### [PROBLEM DETAILS]
Which lines in the records below contain the string "width"? Identify each one and copy it out in full.

### [PROVIDED MATERIAL]
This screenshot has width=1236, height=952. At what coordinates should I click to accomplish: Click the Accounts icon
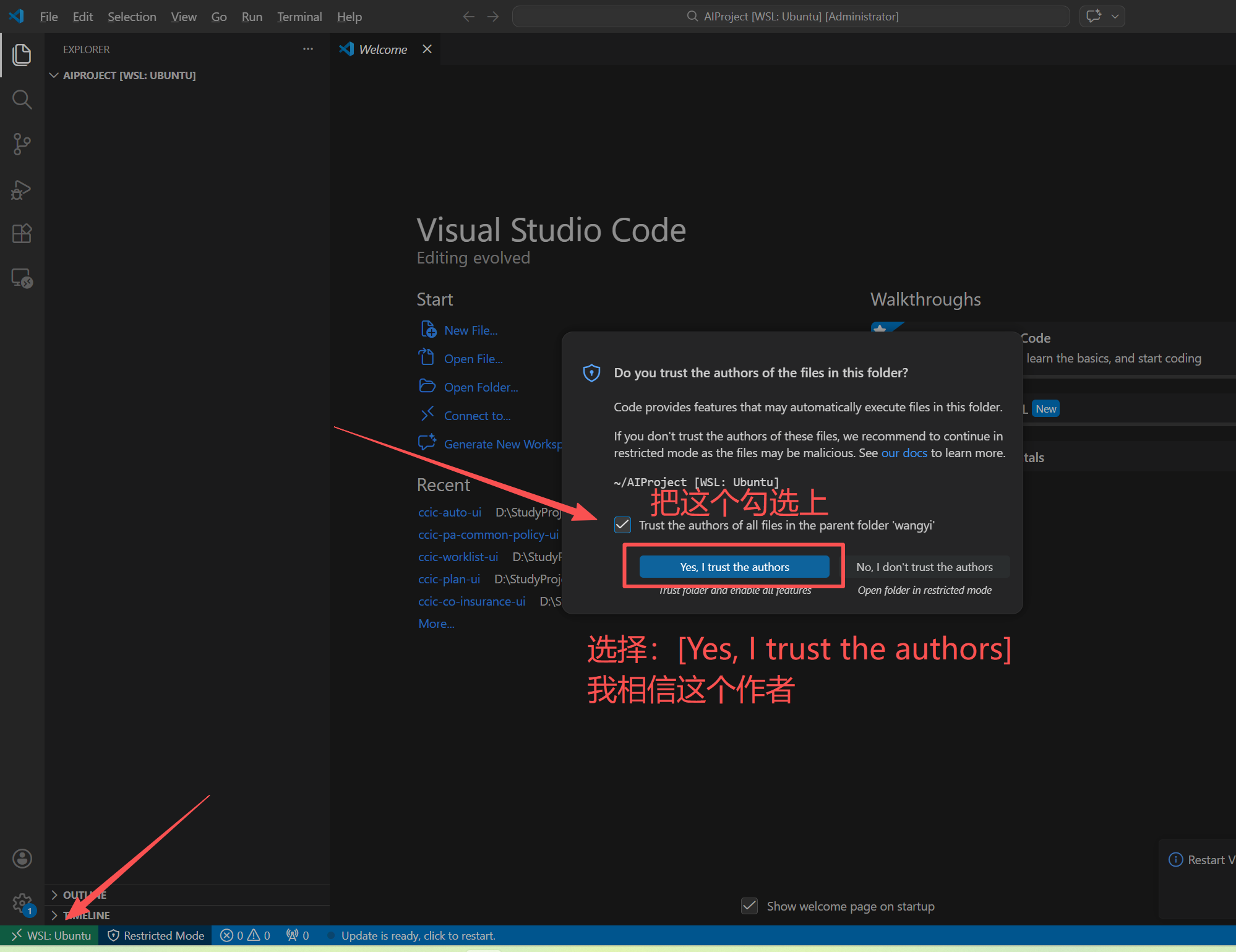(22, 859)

* * *

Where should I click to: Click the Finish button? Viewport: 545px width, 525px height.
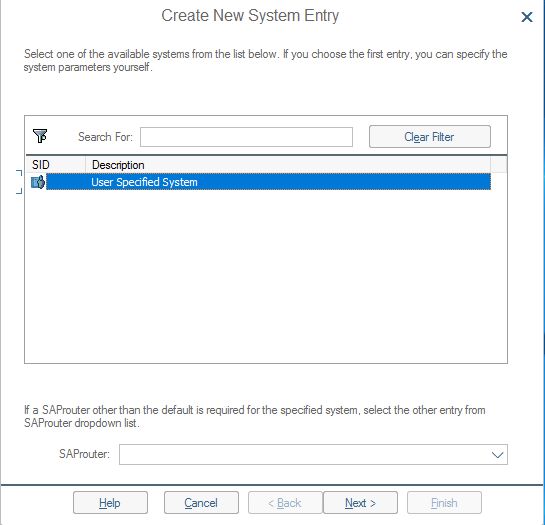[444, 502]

* * *

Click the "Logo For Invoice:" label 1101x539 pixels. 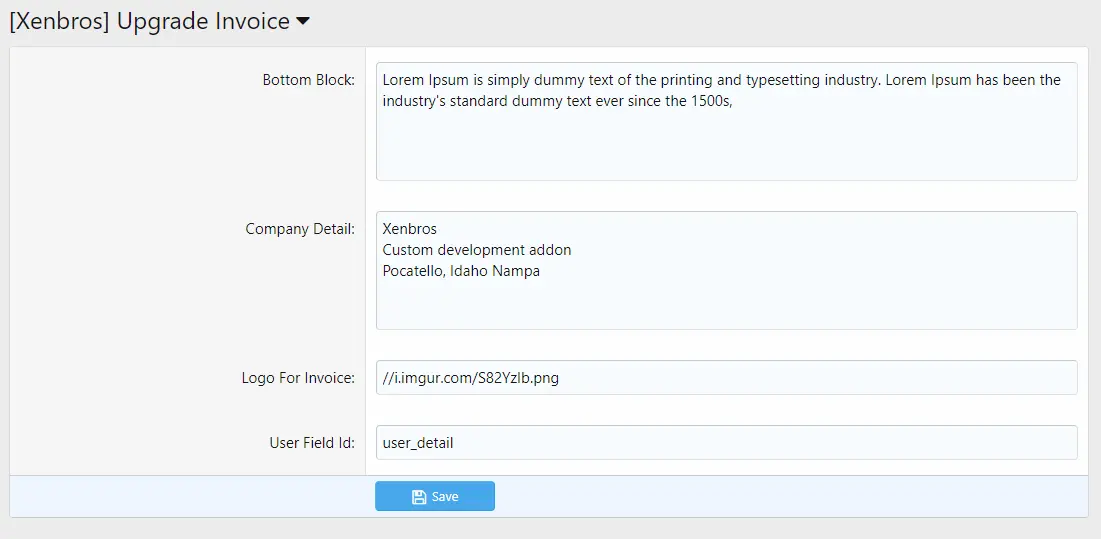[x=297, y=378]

### [SOLUTION BELOW]
This screenshot has width=1236, height=952. At what coordinates should I click to accomplish: Click the Accounts icon
Where should I click to: Click the Finish button? Viewport: 545px width, 525px height.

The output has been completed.